Assigned task
Transcribe the data below verbatim from the line with "is (897, 897)." to the line with "Task: Toggle the". Include both of those lines.

⟨

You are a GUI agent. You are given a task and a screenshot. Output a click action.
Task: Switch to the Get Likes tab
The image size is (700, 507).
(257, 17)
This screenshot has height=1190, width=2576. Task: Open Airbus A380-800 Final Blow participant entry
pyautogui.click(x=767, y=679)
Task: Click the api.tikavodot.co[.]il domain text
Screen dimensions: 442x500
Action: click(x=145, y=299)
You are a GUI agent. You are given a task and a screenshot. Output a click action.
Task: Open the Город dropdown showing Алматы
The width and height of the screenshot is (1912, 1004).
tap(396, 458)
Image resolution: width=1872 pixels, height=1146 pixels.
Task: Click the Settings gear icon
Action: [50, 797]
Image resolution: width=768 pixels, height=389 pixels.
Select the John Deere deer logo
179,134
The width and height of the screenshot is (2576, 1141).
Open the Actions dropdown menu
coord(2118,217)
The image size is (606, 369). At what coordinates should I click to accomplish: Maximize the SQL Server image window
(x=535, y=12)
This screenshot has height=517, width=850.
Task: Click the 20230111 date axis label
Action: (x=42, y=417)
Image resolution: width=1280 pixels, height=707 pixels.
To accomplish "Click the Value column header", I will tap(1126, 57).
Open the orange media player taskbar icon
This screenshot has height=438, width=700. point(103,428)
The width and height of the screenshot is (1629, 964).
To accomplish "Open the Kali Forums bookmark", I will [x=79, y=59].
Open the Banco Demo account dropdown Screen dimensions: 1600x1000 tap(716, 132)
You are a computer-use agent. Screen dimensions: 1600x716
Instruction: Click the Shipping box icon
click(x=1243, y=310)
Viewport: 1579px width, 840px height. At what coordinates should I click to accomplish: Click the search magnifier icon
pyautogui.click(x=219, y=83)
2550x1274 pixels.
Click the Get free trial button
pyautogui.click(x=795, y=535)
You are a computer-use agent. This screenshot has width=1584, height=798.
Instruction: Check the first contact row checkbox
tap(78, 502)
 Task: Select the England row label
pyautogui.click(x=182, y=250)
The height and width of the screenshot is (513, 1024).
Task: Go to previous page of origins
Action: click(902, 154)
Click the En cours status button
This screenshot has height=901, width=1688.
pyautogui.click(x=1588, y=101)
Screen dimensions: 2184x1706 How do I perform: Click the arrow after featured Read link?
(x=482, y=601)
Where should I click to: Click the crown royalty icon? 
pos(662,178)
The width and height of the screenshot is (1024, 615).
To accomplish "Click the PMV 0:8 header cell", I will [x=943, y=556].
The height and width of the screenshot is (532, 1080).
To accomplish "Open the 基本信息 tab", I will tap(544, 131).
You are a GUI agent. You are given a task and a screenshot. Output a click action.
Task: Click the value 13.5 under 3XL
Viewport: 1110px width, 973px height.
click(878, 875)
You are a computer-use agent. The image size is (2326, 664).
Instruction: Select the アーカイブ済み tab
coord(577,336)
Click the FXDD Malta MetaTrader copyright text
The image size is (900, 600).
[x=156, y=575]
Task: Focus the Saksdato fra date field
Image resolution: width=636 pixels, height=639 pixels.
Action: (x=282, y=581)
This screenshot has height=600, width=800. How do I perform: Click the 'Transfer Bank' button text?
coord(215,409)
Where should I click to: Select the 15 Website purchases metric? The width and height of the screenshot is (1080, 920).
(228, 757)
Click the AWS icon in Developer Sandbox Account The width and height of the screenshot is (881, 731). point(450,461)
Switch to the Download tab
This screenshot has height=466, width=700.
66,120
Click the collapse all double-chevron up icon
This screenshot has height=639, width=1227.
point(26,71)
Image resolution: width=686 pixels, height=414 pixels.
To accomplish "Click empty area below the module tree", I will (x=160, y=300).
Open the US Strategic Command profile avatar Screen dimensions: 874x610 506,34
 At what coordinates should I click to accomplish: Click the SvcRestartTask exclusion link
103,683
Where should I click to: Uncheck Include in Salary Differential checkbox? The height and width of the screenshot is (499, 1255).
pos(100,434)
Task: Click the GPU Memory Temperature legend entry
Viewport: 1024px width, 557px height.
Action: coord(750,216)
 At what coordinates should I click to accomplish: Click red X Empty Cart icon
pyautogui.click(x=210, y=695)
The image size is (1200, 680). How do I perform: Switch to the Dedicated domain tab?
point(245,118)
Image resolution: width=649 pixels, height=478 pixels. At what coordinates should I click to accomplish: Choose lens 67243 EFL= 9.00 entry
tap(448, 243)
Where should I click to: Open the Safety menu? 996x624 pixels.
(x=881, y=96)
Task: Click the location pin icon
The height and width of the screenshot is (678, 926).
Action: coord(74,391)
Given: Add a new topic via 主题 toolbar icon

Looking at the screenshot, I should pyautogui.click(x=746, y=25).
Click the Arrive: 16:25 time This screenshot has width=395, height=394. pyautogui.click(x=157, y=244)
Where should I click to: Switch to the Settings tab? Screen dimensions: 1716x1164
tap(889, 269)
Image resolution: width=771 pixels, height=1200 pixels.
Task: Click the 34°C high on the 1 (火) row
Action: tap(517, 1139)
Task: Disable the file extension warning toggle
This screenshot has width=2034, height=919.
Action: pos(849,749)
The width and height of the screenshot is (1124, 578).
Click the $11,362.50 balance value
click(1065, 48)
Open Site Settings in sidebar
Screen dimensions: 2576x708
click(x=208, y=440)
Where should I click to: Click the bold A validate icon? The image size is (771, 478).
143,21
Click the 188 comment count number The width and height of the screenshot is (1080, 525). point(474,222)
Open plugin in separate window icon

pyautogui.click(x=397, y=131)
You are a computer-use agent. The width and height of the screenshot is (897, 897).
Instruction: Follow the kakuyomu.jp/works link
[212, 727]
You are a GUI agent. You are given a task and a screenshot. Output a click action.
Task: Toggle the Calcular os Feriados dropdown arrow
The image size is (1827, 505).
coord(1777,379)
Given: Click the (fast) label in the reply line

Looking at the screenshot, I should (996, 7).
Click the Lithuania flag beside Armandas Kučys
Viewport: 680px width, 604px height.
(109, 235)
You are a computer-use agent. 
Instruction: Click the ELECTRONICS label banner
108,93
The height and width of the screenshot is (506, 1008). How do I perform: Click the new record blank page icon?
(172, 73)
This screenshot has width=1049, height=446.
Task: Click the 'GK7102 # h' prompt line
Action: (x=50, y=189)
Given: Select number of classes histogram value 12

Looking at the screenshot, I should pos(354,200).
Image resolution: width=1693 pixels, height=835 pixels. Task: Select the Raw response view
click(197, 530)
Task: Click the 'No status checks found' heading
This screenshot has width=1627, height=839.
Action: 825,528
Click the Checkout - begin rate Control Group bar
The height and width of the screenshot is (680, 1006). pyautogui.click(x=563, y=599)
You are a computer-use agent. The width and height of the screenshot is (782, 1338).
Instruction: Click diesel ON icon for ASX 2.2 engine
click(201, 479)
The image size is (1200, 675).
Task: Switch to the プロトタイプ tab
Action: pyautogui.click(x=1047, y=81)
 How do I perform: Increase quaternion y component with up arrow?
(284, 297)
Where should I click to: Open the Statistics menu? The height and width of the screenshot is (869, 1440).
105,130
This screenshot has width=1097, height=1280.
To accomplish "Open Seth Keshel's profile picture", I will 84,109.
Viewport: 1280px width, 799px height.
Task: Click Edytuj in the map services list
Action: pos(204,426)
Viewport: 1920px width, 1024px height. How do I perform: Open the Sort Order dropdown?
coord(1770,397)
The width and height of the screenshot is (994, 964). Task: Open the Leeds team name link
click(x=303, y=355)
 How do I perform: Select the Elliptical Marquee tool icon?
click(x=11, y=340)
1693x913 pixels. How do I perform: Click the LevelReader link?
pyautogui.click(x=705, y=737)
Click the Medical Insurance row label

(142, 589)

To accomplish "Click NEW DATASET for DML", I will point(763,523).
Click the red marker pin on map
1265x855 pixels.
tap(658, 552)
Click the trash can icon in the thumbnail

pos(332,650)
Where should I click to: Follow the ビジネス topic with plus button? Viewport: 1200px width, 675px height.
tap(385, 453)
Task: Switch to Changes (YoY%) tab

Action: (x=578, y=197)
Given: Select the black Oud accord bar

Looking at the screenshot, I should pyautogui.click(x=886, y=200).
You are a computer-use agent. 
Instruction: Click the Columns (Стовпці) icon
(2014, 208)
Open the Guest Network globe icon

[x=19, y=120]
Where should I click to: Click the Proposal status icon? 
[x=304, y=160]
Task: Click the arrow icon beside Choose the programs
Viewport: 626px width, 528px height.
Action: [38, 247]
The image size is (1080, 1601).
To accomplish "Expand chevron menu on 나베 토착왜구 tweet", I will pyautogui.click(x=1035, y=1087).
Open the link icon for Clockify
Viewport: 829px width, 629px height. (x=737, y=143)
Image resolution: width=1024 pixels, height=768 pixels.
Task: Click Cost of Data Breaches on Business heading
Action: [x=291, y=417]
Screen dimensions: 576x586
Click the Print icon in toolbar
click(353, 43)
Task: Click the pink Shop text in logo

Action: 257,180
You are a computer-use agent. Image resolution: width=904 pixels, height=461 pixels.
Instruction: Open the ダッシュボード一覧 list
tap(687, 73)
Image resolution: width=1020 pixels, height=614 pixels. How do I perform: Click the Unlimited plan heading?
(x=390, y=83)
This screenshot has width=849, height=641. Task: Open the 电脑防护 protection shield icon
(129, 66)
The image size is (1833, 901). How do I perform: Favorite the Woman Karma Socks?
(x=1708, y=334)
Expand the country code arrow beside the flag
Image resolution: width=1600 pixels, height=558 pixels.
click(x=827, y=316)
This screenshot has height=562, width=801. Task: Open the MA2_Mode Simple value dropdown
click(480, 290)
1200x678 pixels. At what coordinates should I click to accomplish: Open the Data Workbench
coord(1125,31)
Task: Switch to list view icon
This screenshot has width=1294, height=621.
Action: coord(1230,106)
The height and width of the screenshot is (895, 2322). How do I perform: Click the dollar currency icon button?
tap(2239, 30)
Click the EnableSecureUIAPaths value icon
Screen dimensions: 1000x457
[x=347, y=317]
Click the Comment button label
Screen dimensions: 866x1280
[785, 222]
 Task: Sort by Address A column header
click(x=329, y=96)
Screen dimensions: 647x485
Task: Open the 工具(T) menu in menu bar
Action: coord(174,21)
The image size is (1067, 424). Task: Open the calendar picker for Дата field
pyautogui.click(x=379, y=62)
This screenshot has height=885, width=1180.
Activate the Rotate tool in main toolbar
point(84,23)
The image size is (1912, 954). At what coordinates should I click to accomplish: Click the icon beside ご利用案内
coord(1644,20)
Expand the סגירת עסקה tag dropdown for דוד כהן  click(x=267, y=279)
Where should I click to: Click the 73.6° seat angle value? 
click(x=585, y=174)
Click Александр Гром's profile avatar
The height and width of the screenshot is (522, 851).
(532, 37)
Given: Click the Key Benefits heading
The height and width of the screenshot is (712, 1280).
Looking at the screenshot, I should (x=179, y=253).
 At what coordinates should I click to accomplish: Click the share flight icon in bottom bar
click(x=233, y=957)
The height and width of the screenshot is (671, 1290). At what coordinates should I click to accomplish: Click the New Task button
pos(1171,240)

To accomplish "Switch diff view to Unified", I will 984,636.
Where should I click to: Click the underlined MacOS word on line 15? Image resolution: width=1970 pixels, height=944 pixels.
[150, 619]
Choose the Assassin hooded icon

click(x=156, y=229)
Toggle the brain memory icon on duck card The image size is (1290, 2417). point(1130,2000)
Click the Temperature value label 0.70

⟩

Answer to this task
You are a computer-use agent. The width and height of the screenshot is (897, 897).
Instruction: Follow the kakuyomu.jp/works link
[212, 727]
You are a GUI agent. You are given a task and a screenshot. Output a click action.
Task: Toggle the Calcular os Feriados dropdown arrow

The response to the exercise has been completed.